As with the personal statement, there is no set “formula” for writing an effective supplemental essay—and sometimes the best essays are the ones that thoughtfully and creatively break the rules! That said, here is a general overview of how we approach both long and short supps:

  • Action: Open with a gripping hook, e.g. a vivid introductory anecdote, provocative statement, or weird fact. (Long, 1-8 sentences; Short, 1-3 sentences)
  • Backstory: Give the backstory behind your opening; explain how it connects to your life and your interests. (Long, 1-5 sentences; Short, 1-2 sentences)
  • Action Continues/Progress: This is the heart of the essay, and the place where you tell your story as it relates to the prompt. (For both Long and Short essays: This section should constitute the majority of sentences and paragraphs in your essay.)
  • Reflection and Conclusion: Conclude by connecting back to the opening hook and/or by looking to the future. (Long, 2-4 sentences; Short, 1-2 sentences)
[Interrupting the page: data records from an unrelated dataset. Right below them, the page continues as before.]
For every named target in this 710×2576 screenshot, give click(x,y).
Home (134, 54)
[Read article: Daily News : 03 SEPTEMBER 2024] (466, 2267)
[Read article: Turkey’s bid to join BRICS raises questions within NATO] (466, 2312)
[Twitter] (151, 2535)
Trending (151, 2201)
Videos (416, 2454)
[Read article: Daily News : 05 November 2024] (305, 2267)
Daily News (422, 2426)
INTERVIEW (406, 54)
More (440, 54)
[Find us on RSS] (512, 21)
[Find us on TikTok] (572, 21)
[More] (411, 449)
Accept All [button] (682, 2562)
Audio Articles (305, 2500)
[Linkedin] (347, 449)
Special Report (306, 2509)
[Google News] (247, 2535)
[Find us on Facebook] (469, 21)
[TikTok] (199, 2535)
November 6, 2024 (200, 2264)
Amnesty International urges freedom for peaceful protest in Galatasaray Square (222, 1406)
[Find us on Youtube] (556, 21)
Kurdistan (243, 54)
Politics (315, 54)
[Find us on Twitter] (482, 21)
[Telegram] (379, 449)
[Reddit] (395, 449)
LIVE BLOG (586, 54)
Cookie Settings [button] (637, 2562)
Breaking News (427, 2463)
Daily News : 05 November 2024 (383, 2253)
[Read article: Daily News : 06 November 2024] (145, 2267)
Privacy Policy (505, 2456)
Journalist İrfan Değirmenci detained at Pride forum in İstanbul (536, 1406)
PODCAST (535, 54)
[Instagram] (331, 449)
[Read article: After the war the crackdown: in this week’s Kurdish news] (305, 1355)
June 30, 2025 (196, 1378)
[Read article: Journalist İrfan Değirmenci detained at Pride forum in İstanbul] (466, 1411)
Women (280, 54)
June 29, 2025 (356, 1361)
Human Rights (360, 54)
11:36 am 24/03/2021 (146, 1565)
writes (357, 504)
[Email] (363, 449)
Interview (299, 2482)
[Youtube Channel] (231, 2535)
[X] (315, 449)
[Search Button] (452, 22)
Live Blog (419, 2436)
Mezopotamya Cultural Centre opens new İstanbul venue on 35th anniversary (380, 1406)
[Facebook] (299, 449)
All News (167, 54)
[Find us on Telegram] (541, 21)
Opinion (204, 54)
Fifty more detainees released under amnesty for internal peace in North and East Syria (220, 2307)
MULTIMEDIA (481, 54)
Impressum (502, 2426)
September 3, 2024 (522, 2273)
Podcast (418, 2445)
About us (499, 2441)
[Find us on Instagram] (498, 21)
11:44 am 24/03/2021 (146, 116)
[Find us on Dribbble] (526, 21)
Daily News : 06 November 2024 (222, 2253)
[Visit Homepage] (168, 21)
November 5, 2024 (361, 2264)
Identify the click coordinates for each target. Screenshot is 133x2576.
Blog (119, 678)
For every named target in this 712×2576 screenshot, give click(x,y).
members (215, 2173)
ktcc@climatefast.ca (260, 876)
As you can see, our approach is the same for both long and short essays. However, long essays allow for an extended introduction with a longer scene or story, additional paragraphs that allow for more depth and detail in the body of the essay, and a comprehensive conclusion. Short essays will have highly condensed introductions and conclusions, as well as fewer body paragraphs and less detail. This is why we strongly advocate writing long essays first: it’s easier to go back and trim detail than it is to add detail to a short essay.

Pro Tip –> “Less is more” doesn’t apply to college admissions essays: all of your essays should be as close to the word limit as possible. If you don’t max out the word count, it can look like you haven’t put in max effort. Being 5-10 words shy of the limit is fine, but only writing 200 words for a 250-word essay can look lazy.